May 30, 2016 06:46PM ● Published by Alison Clary

The Joy of Quadruplets Plus One

Story by Alison Clary; photo by Laurel Z. Photography

Did you know if you have quadruplets you’ll accumulate 1460 bedtime kisses in one year? You’ll also clip 80 tiny finger and toenails in one sitting and change 9068 diapers in a year. Some fun facts sent to me by Pleasant Hill’s Natalie Allen, mother of five children, including a set of quadruplets, commonly referred to as quads. Big sister Sierra was about 1½ years old when the Allens welcomed fraternal twins Alyssa and Zachary and identical twins Katelynn and Kylee on Mother’s Day, ten years ago. Sierra is now 11 and the quads are now 10. Raising five kids is no easy feat, but when four of them come all at once, it’s a different matter altogether.

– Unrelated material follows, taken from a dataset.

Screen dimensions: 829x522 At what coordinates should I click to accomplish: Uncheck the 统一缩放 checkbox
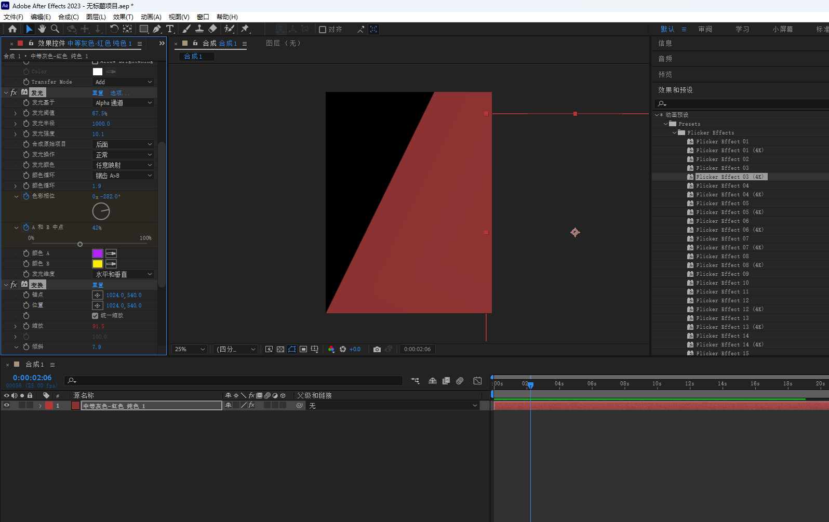(x=95, y=316)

Natalie and Pete Allen wanted children right away, and with the aid of fertility treatments, they knew multiples were a risk, but they never dreamed the ultrasound for the latter pregnancy would reveal four embryos, a 1 in 800,000 chance. Although Natalie said she and Pete were shocked and terrified, they declined selective reduction as an option after she met another local mother with 9 month-old quads and realized she could do it. 

The newborn quads attracted plenty of local media attention as well as curious onlookers. People stopped them on the street to take pictures and ask questions. Unsolicited commentary ranged from supportive to offensive. Recalling the staggering equipment needs of four babies (plus one toddler), Natalie lists multiple cribs, a four-seat stroller, and her favorite item, the “quad table,” where the quads were fed and read to, brushed their teeth, and engaged in other activities, bringing to mind illustrations from the Madeline children’s books. The four sisters now share two bunk beds in the home’s master bedroom, the brother has his own room, and the parents have the third. Natalie admits, “It’s tight, but we make it work.”

Although the Allens feel extremely fortunate for the continued assistance of friends, family, and online support groups, they’ve never received much outside help other than some initial donations and discounts from baby supply companies. Naturally, Natalie says the #1 question they get is “How do you do it?” She drops the kids off at school on the way to work and handles most of the after-school activities and sports in the evening. She has Wednesdays off for appointments and catching up. Pete works nights, picks the kids up after school, and does most of the grocery shopping and cooking. Family and friends help watch the kids and provide kid-free nights on occasion. The couple has gone through some hard times, like when Pete had spinal fusion surgery in 2009 and Natalie had to take night classes to get health care certification and go back to work. In spite of daunting challenges, Natalie says their goal is to raise kids who are kind, respectful, and loving, without expecting anything in return. “They enjoy doing random acts, such as delivering goodies to local police and fire departments every Christmas.”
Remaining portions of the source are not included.